The general trend here is that as we go from endurance to strength the amount of reps will decrease and the amount of sets will increase. Additionally, as the amount of reps decreases the intensity will increase as a result, because you can lift more weight when you're lifting it less times. The inverse relationship is true as well. You'll be lifting less weight when focusing on endurance/stabilization, because you'll be doing more reps. (This specific chart uses a % of the 1RM to quantify intensity, and if that applies to your exercises, definitely use it. It's the most accurate way to gauge intensity. If it doesn't, however, just think about intensity in the following terms: if you're doing 5 reps, you want to be using a weight that you can ONLY do 5 reps with, same for 4 or 6 or 10 reps, and so on. In other words, if you're shooting for 5 reps, but you could actually get 6+ reps with the weight you're using, it's too light and the intensity is too low to produce the results you want.)
The goal of power is a bit of an outlier to our trend. With power the amount of resistance will decrease sharply, because the goal is to activate as many muscle fibers as possible with a quick and speedy movement. This speed is simply less achievable with heavier weights. So, because the intensity is lower, the reps will be a bit higher, but still not quite as high as they are for endurance or hypertrophy. This is because we're asking the muscles to react in a different, more taxing way with speed and quickness. Power is generally a sports-specific goal and will likely not apply to the majority. (Here is an older post on the topic if you're interested.)
Now, because "toning" has become such a buzzword among the fitness industry, let's address it and figure out where it fits in along the spectrum. Firstly, toning is kind of a useless term that doesn't exactly mean anything. You can't "tone" your muscles. You can *grow* your muscles and reduce the body fat around them, and that's actually the exact combination that gives the impression of "toning." So, because the main adaptation here is to grow the muscles, if you're looking to "tone", what you're really looking to is the goal of hypertrophy. Therefore 6-12 reps for 3-5 sets is where you'll likely want to be with your programmed exercises.

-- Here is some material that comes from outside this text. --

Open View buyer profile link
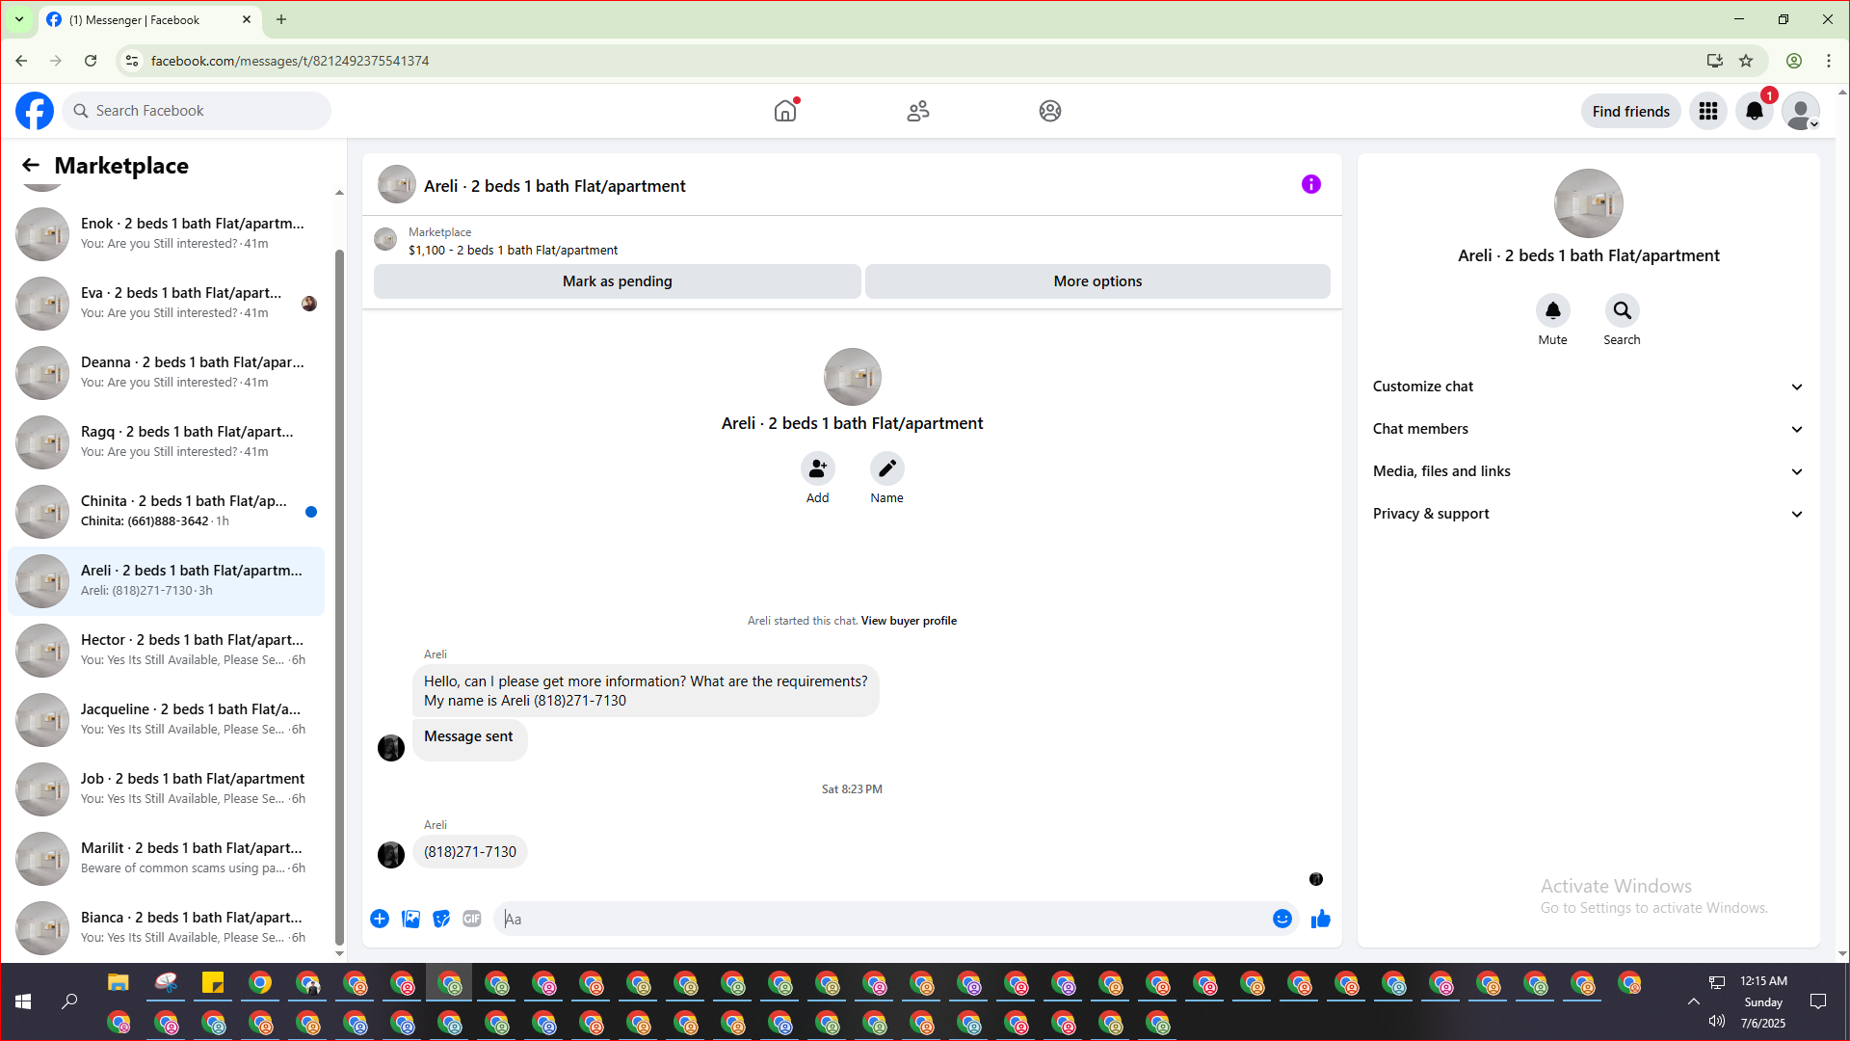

But, let's go back to where I mentioned this being a sliding scale… What exactly does that mean in terms of the actual workout? Well, it means that in case studies it's been shown that 6-12 reps for 3-5 sets best produces hypertrophy, but that 5 reps or 13 reps might also work. You may find that, too, that 6 sets produces the best results for you. Furthermore, you will also find that while training for hypertrophy you'll see gains in strength. So, all I mean to convey when I say this is a sliding scale, is that each individual goal is not separate from the others and that these specific numbers are variable based on your own progress and experience.
This scale simply presents the set, rep, and intensity schemes that have stood the test of time and *best* produce the adjoining results. It does not present the ONLY set, rep, and intensity schemes for producing the adjoining results.
So, when designing your program, step one is to pick your exercises and then step two is to decide on your sets and reps based on your goals. (The intensity variable will apply only to weighted exercises.) In part three we'll be discussing how to organize your exercises on a weekly basis.